Charles S. Clark | February 13, 2018 | 0 Comments

Trump's Proposed Program Cuts Hint at Where Agency Jobs Could Vanish

OMB Director Mick Mulvaney testifies on Capitol Hill Tuesday about the Trump administration's budget request. OMB Director Mick Mulvaney testifies on Capitol Hill Tuesday about the Trump administration's budget request. Susan Walsh/AP

White House Budget Director Mick Mulvaney on Monday was asked by reporters to define a “loser” under the Trump administration’s just-released fiscal 2019 budget request.

“The losers are things like Trade Adjustment Assistance,” he said of the Labor Department program to retrain workers that he slated for a $98 million cut. “We reform TAA. Why?  Because it doesn’t seem to work. In fact, the data that we have seems to suggest that folks who go through that program actually end up in lower-paying jobs than folks who don’t go through the program.”

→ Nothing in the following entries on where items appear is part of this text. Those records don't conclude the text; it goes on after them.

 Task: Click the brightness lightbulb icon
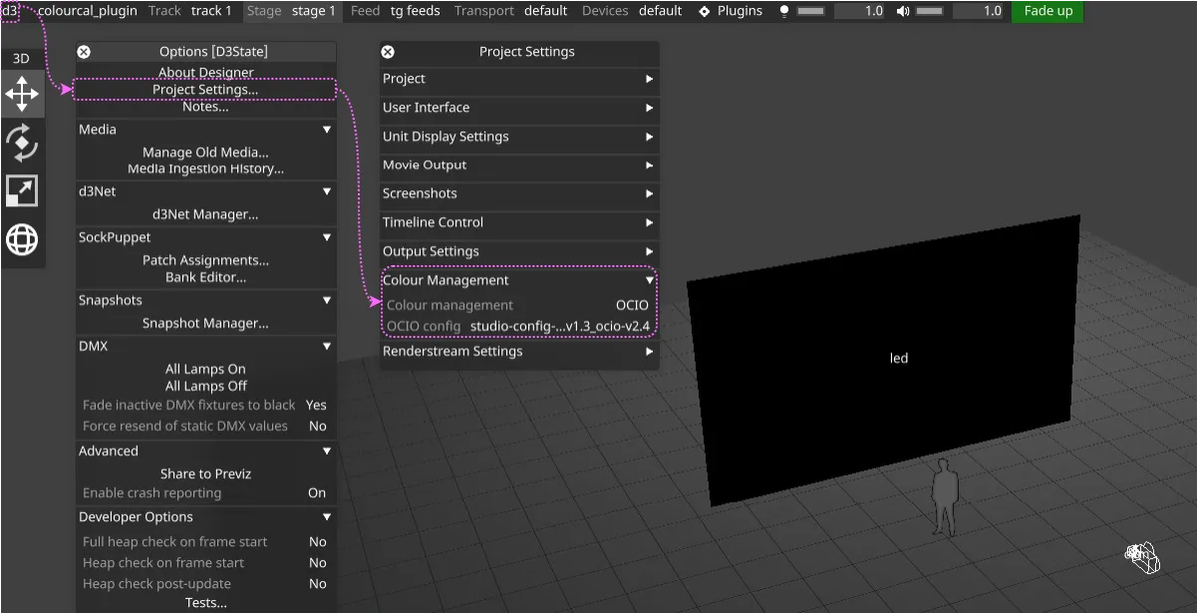click(784, 11)
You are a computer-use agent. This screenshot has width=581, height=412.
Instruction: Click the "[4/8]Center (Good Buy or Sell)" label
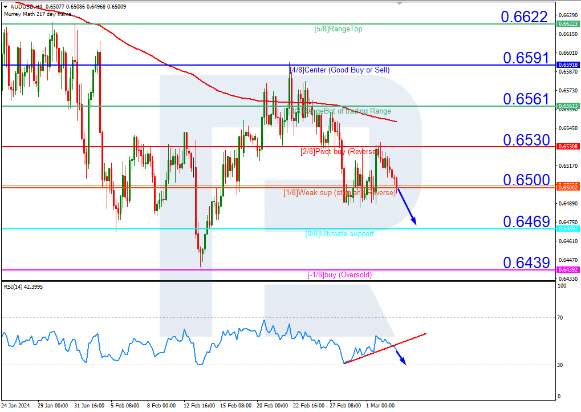[x=340, y=70]
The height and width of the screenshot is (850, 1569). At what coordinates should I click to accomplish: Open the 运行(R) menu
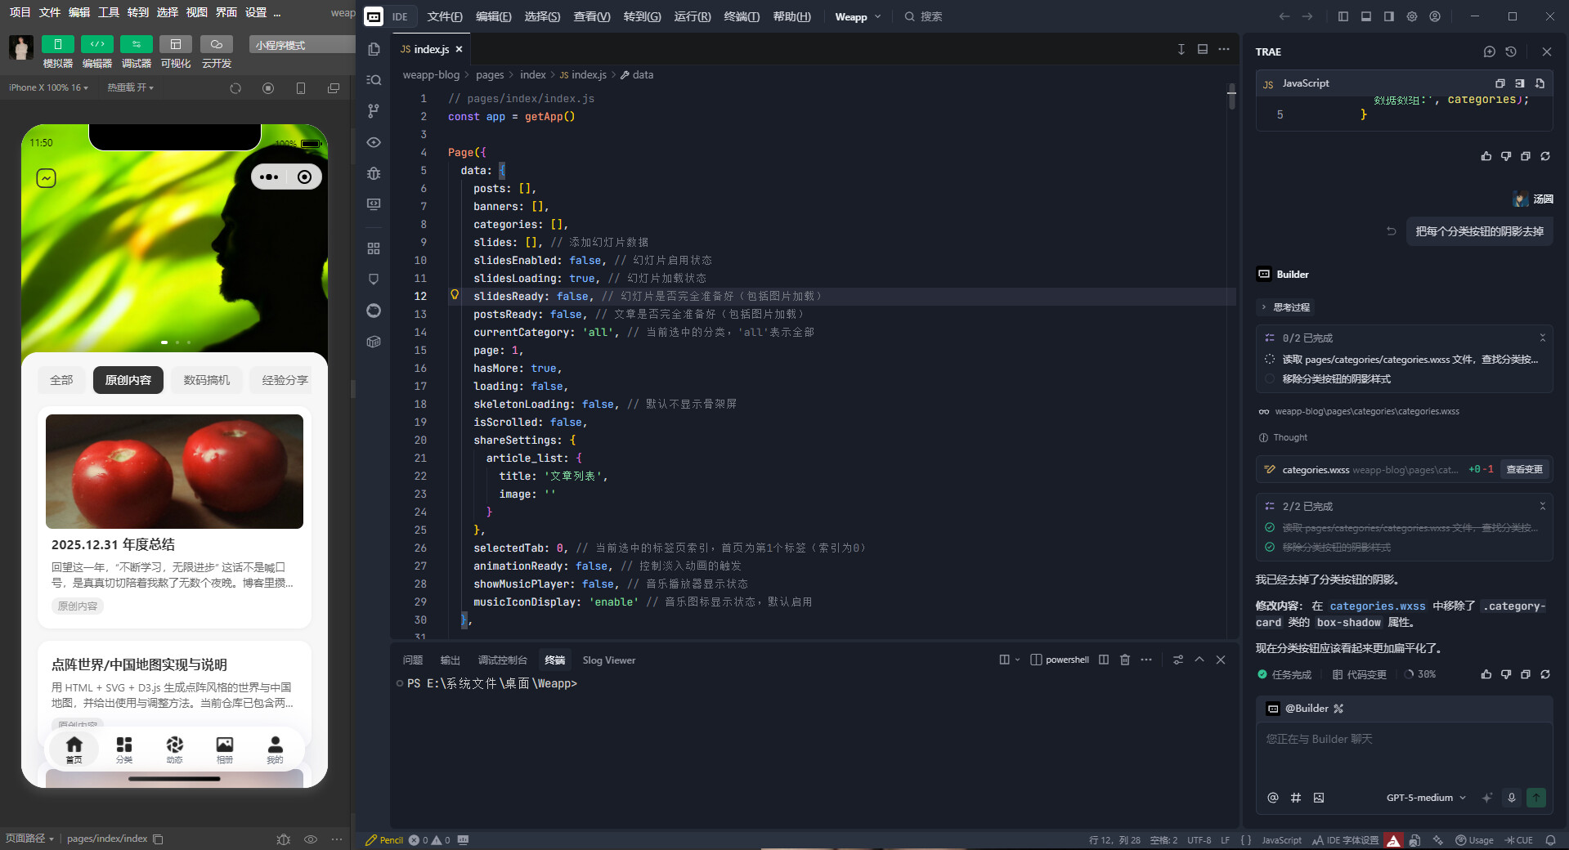click(x=692, y=16)
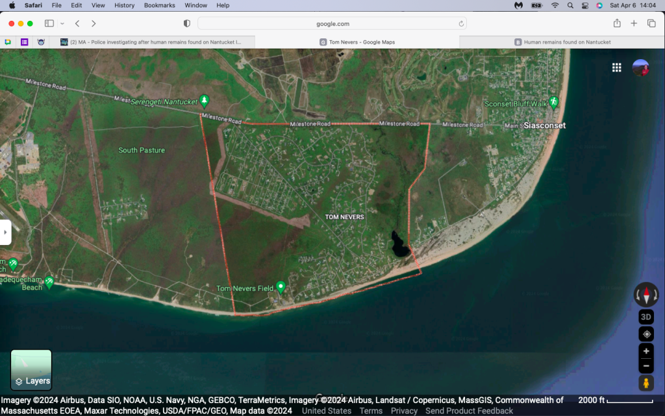Click the Sconset Bluff Walk hiking pin
Viewport: 665px width, 416px height.
pos(553,102)
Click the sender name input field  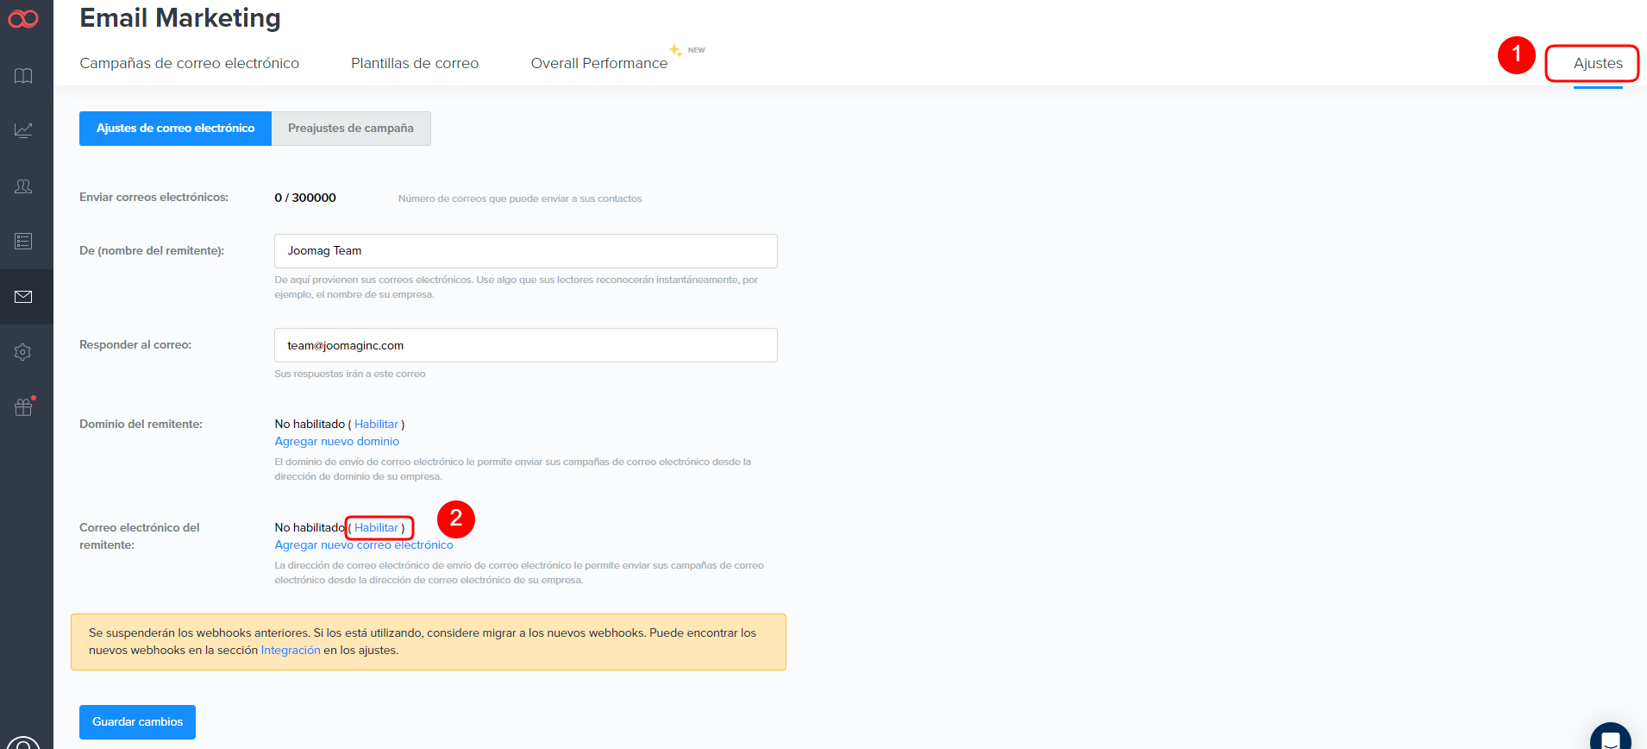tap(525, 251)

The Trump budget included a special section titled “Major Savings and Reform” that called for outright elimination of not only more than a dozen small agencies, but dozens of programs, along with major cuts in others at nearly every department. Each of those programs is staffed by federal employees whose job may now be in jeopardy—depending on Congress’s reaction and agency reorganizations.

Some planned cuts and reforms involve familiar programs. The Environmental Protection Agency’s Energy Star and Voluntary Climate Programs, for example, would be zeroed out because “they are not essential to EPA’s core mission and can be implemented by the private sector.”

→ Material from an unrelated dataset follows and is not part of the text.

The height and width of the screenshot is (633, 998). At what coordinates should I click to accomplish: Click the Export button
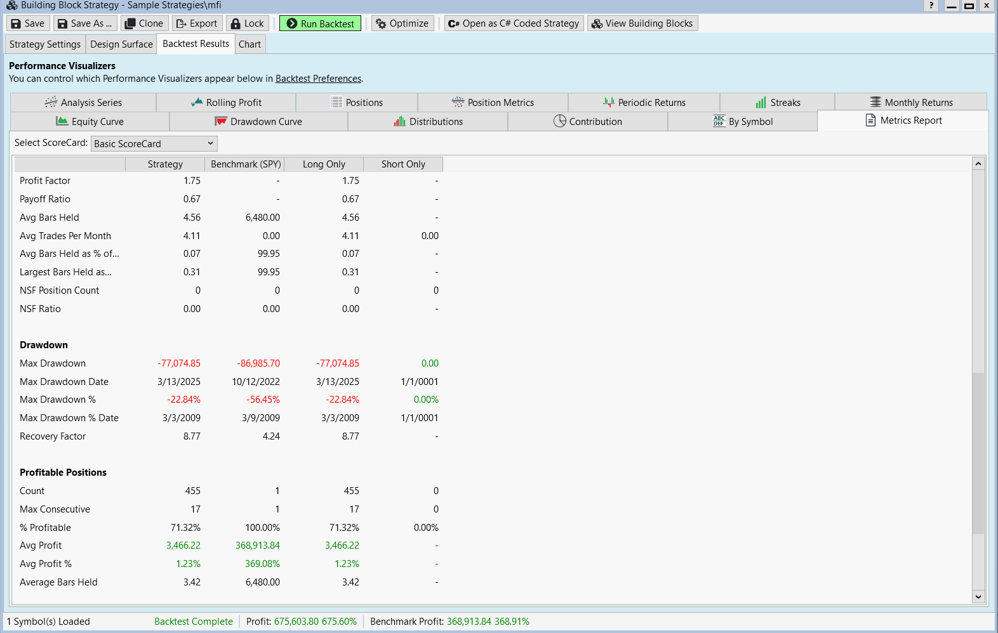(197, 23)
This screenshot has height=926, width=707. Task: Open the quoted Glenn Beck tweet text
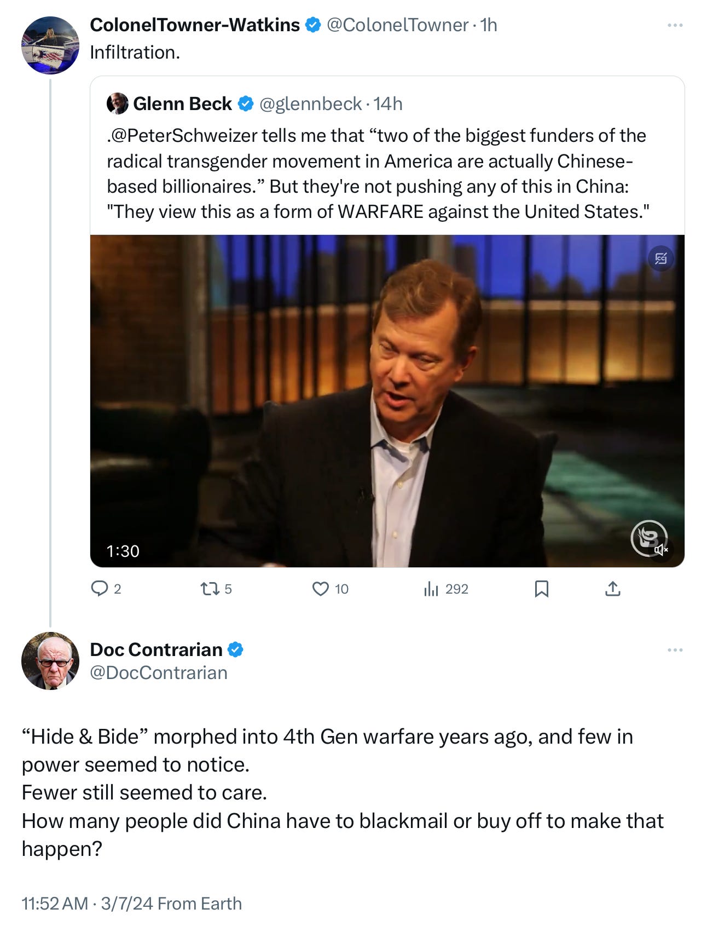(378, 174)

An example of a reorganization to save money would affect the Bureau of Alcohol, Tobacco, Firearms and Explosives. The Justice Department budget called for transferring its responsibilities related to alcohol and tobacco enforcement to the Treasury Department’s Alcohol and Tobacco Tax and Trade Bureau. “The transfer will focus ATF resources on its violent crime role,” the budget stated. “As part of that focus, ATF will pursue a workforce refresh effort, leveraging attrition from its retirement-eligible workforce to invigorate a cadre of agents to work on ATF’s violent crime initiatives.”

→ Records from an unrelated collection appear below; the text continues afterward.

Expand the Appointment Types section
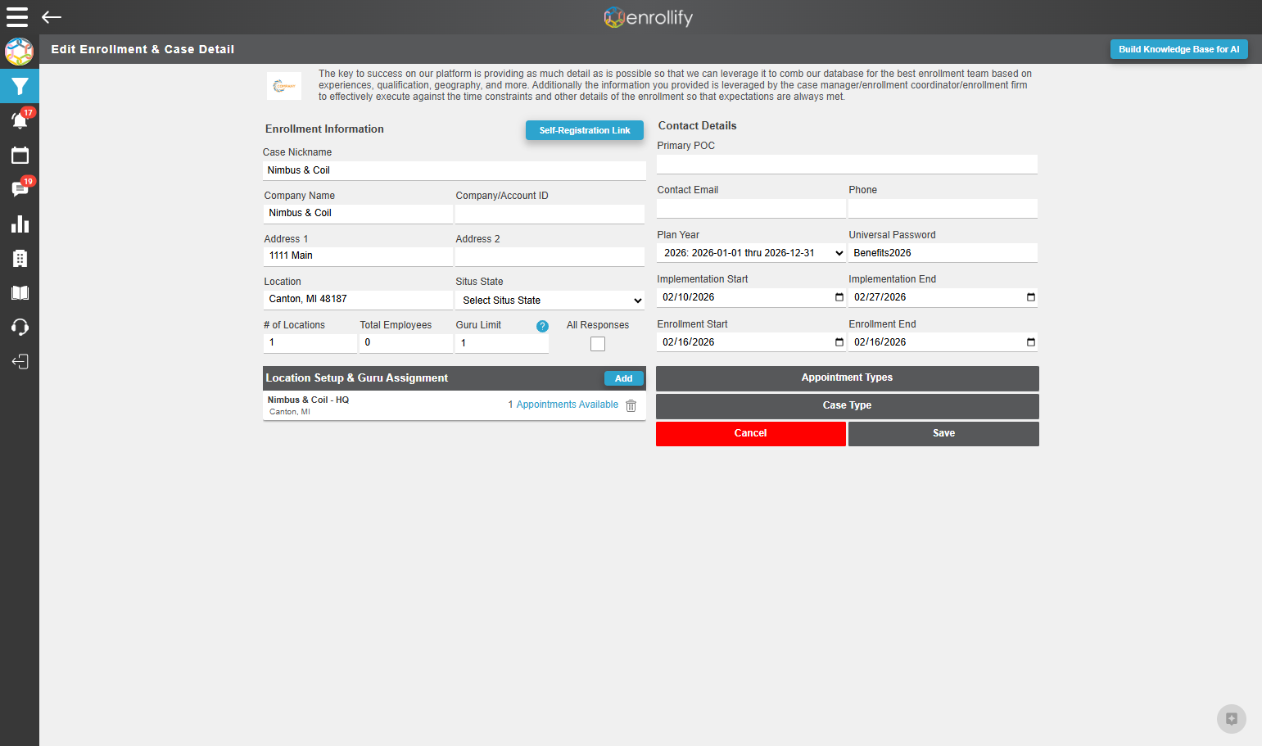This screenshot has height=746, width=1262. pyautogui.click(x=847, y=378)
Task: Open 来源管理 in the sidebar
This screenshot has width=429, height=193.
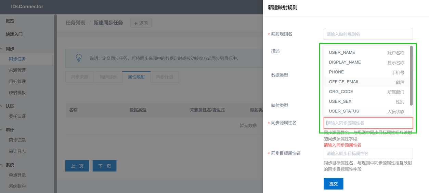Action: tap(17, 70)
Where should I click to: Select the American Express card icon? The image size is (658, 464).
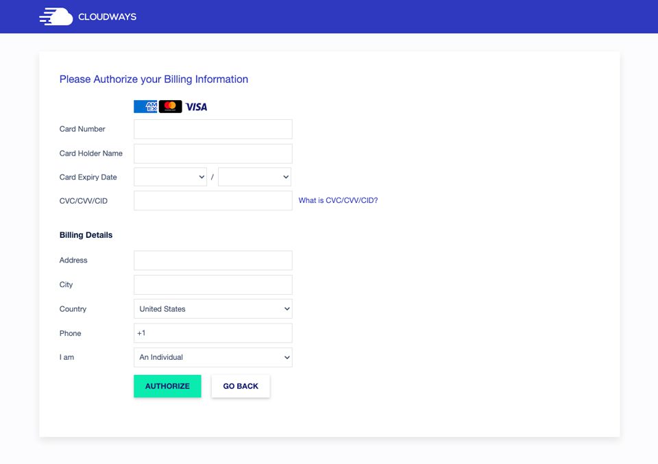click(x=145, y=106)
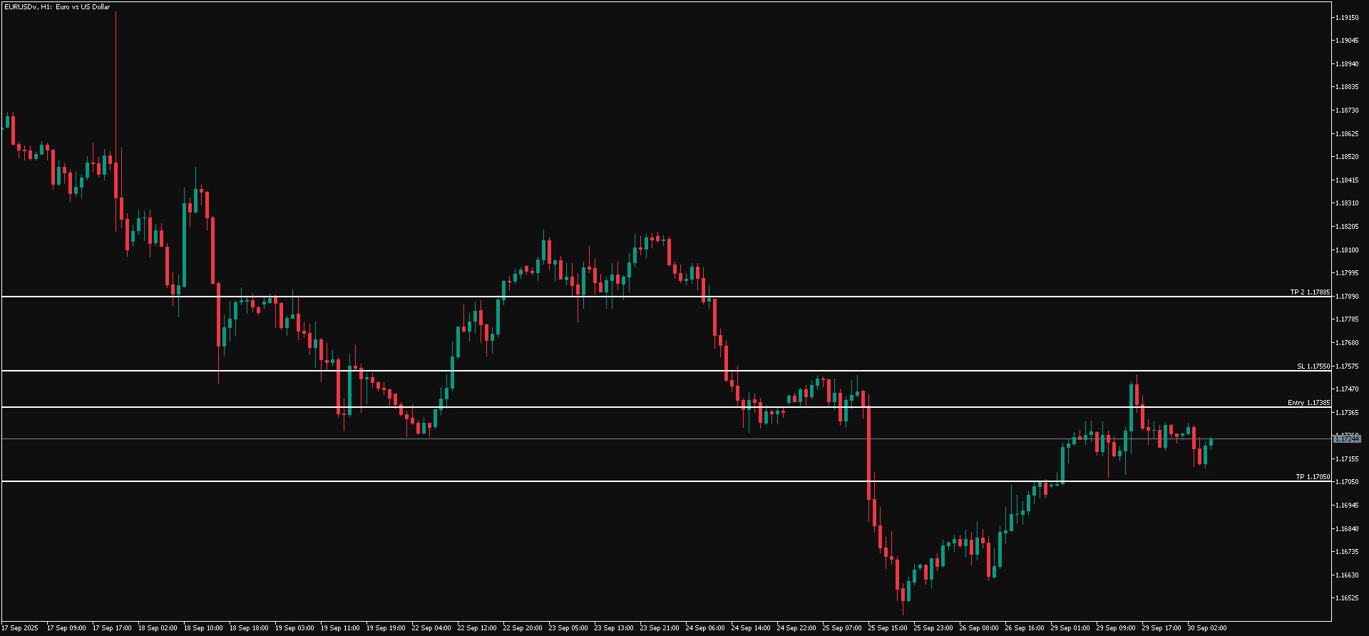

Similarly, the federal prison system “will save over $122 million by reducing positions to historical inmate-to-staff ratios, closing two regional offices, and closing two stand-alone minimum security prison camps,” the Justice proposal said.

And at the U.S. Institute for Peace, which the Trump budget last year targeted for elimination, “the budget assumes that USIP, like any other foreign assistance implementer, would have to compete for more of its funding through interagency agreements with other federal agencies, rather than rely on its direct appropriation as its primary funding source.” The document proposed a cut of $18 million.

At the Environmental Protection Agency, the budget called for cuts of half a billion dollars for categorical grants to states and tribes, and it trimmed as much as $327 million from the Superfund cleanup program, and cut $229 million from research and development programs.

The budget’s “Major Savings and Reforms” section proposed zero funding for some offices and programs at nearly every major department. For example:

In his Monday talk with reporters, Mulvaney acknowledged the likely resistance in Congress. “We sent up $54 billion worth of savings last year to the Hill, and they took about $5 billion worth of it,” he said. “They didn’t make any of the large structural changes that we proposed.”

But the Trump team takes solace, he suggested, in delivering a budget that focuses on its own priorities. To agencies, he said, that might mean, “If you’re going to spend it all— you spend it like this. …But you don’t have to spend it all. These are spending caps. They are not spending floors.”